張り詰めたような緩み切ったような、そんな妙な空気が場を満たした時――均衡を破ったのはソユリであった。
「――もう! おばあちゃんまたこんなもの使って! 過保護もいい加減にしてよ!」
ソユリはそう言って懐からノートの切れ端を取り出し、そこに記された魔法式の末尾へ羽ペンでエンドマークで打つ。
すると、彼女を包み込んだマリウスの隔絶魔術がぱちんと音を立てて呆気なく弾け飛んだ。
私は思わず目を丸くする。
何故、彼女がマリウスの隔絶魔術の否定魔方式をあらかじめ持っているのだ!?
しかしそんな疑問を口に出す間もなく、ソユリは肩を怒らせながら、ずんずんとマリウスに詰め寄った。

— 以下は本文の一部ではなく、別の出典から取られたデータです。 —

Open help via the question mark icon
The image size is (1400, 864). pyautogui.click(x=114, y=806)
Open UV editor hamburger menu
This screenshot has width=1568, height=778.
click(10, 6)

その様は、まさに先ほどどわあふ亭で見た“鬼”のソユリである。
マリウスはこの迫力にすっかり気圧されたらしく腰が引けてしまっている。
「そ、そそソユリ、な、なんで否定魔方式を……!」
「小さい頃からずーーーっと使われてたんだからもうとっくに魔法式も覚えたよ! それより今までどこ行ってたの!?」
「あの、ええと、その……」
マリウスの目が泳いでいる。
この光景に私は自らの目を疑わざるを得ない。
あの嫌味で高慢ちきで捻くれ者のマリウスが、ソユリに責めたてられて狼狽しきっている!?
「というかおばあちゃん! 急に姿を消したと思ったらこの一年間どこにいってたの!? とうとうボケちゃったのかと思って、捜索願まで出したんだからね!?」
「ひっ……!? いや、その、大学に、入学を……」
「はぁ……?」
ソユリは呆れたように溜息を吐いた。
一方でマリウスはというと、精神年齢まで見た目相応になってしまったかのように縮こまっている。
まるで母親に叱られる幼子だ。
……完全に置いてけぼりを食らってしまったかたちである。
しばらくはどうしていいか分からず、ただカカシのごとく突っ立っていたが、ひとまず状況を整理するために、私はソユリへ一つ質問を投げかける。
「……知り合いなのか?」
我ながらなんと間抜けな質問なのだろう。
ソユリは縮こまったマリウスを見下ろしながら「知り合いも何も!」とこの問いに答えた。
「マリウス・クレイアット! 私のおばあちゃんだよ!」
「おばあちゃん!?」
私はその事実に仰天し、マリウスの方を見やる。
「貴様、子どもがいたのか!?」
「ち、ちがうよ、ボクは独身……正確にはソユリは、その、ボクの妹の子孫なんだけど……」
良かった!
コイツに妹がいたことも衝撃なのだが、コイツと結ばれるような世界一不幸な男が存在しないという事実でひとまず溜飲が下りた!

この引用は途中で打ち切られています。